Si el valor del metro cuadrado en Manhattan es uno de los más caros del planeta, el del World Trade Center no tiene precio. Ahí, donde cayeron las Torres Gemelas, donde el mundo se terminó de partir en mil pedazos, se acaba de inaugurar un memorial que, por más ajeno que seas a la tragedia, por más que no te haya tocado de cerca ni mucho menos, te hace rodar unas lágrimas. Ground Zero son dos pozos inmensos en los lotes más cotizados, dos cascadas que abren la tierra y dejan claro que, ahí donde murieron casi tres mil personas, nunca se va a construir más nada. Al lado sí. De hecho, junto al memorial y el museo del 9/11, se levantó el edificio más alto del mundo, la Freedom Tower, con 1.776 pies de altura en homenaje al año de la Declaración de Independencia de Estados Unidos (911groundzero.com). A pocas cuadras de acá, en la plaza donde empieza o termina el Puente de Brooklyn, cinco chicos de

veintipocos años delimitan un cuadrado con conos naranjas, improvisando un escenario. Sobre uno de los lados, un baterista del mismo grupo llena el espacio y convoca a golpe de redoblante. “Hay que tener paciencia pero lo vale”, advierte Tramel Ulysses, y se saca la remera para lucir su cuerpo trabajado y el tatuaje de Superman que se acaba de hacer en el pecho. El redoble acelera y el show arranca con Tramel en el centro, que despliega un número de saltos, giros y destrezas físicas imposibles. Lo siguen Rafael, Tata y Junior, cada uno con una apuesta más jugada, movimientos que aprendieron de mirar en la calle y repetir hasta que salga. Llega el momento de la última hazaña, pero antes, la experiencia acumulada en espectáculos de calle los obliga a pasar una gorra con visera antes del acto final. Recién entonces, Tramel toma carrera y salta una fila de cuatro espectadores dando dos vueltas en el aire. El roble se apaga para dar lugar a los aplausos y el gentío se disipa en un par de segundos. Tramel respira agitado pero satisfecho, el monto acumulado alcanza los US$ 52. “Hacemos esto la cantidad de veces necesarias para que, al final del día, cada uno se lleve por lo menos un billete de cincuenta”, Tramel guarda la plata en la mochila, se ajusta la gorra y cruza los brazos bajo su tatuaje de estreno, esperando más preguntas, bien predispuesto para una entrevista y más fotos: “Sí, creo que somos estrellas, que tenemos una energía especial, algo con lo que nacimos y que atrae a la gente… a las

chicas... Es una cuestión de actitud, primero hay que creérselo uno, después convencés a cualquiera”.
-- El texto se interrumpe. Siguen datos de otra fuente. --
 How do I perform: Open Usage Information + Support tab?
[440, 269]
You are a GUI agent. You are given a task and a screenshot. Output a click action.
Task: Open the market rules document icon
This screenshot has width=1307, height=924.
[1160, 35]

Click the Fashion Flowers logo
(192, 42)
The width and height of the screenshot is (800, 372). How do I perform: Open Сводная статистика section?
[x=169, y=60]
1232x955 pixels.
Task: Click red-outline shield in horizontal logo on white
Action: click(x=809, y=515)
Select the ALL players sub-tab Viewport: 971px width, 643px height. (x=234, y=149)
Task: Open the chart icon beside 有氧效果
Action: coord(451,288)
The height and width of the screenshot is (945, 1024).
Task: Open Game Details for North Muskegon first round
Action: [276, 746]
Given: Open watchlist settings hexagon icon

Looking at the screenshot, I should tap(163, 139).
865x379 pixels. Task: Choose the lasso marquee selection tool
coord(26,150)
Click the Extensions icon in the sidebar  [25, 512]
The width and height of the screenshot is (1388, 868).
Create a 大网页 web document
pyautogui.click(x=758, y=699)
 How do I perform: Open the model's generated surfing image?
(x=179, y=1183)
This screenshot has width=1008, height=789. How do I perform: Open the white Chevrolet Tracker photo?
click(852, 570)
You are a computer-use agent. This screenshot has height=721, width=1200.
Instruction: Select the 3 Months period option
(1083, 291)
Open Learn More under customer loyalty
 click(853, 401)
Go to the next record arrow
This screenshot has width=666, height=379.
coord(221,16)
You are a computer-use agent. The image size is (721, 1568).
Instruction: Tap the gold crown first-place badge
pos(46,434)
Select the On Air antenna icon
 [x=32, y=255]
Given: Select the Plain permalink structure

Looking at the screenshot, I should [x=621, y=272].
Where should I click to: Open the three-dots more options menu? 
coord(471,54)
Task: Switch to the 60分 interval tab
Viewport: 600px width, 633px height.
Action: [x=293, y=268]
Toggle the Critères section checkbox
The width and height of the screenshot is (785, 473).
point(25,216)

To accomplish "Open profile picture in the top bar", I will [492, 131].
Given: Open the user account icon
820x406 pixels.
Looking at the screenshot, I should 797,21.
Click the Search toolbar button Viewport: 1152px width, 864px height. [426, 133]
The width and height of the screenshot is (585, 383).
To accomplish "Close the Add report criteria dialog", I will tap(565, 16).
Todo es presente en Nueva York. Hasta el edificio más antiguo fue reciclado, repintado, reinaugurado. Sin excepción, en cada manzana hay alguna obra nueva, un local en reforma, una noticia fresca. El High Line es uno de los últimos paseos inaugurados en la ciudad, un recorrido de 2 km –y va por más– sobre las vías de un tren en desuso. Elevado del suelo unos seis o siete metros, el sendero sigue las viejas vías de acero entre los edificios, cubiertas de plantas y flores, con bancos de tanto en tanto para descansar y mirar la ciudad desde adentro. Al llegar a la antigua estación, donde se venden exprimidos de fruta, granitas y algún tentempié para comer al paso, bajamos por una escalera que nos deja en la puerta del Chelsea Market. En la esquina de la 9 y la 15, donde funcionaba la fábrica Nabisco que inventó las galletitas Oreo, este mercado es una perdición para bon vivants y sibaritas. Bazares, casas de té y de especias de todo el mundo, panaderías, un restaurante especializado en langosta, verdulerías orgánicas, pizza al corte, quesos, dulces y embutidos artesanales, blanquerías, una fábrica de pastas, más bazares. Todo lindo, rico y fresco, mayormente comprable y transportable en avión (chelseamarket.com). Nueva York es todo esto: la perfecta síntesis entre el último estreno, el relanzamiento de un clásico y lo siempre eterno.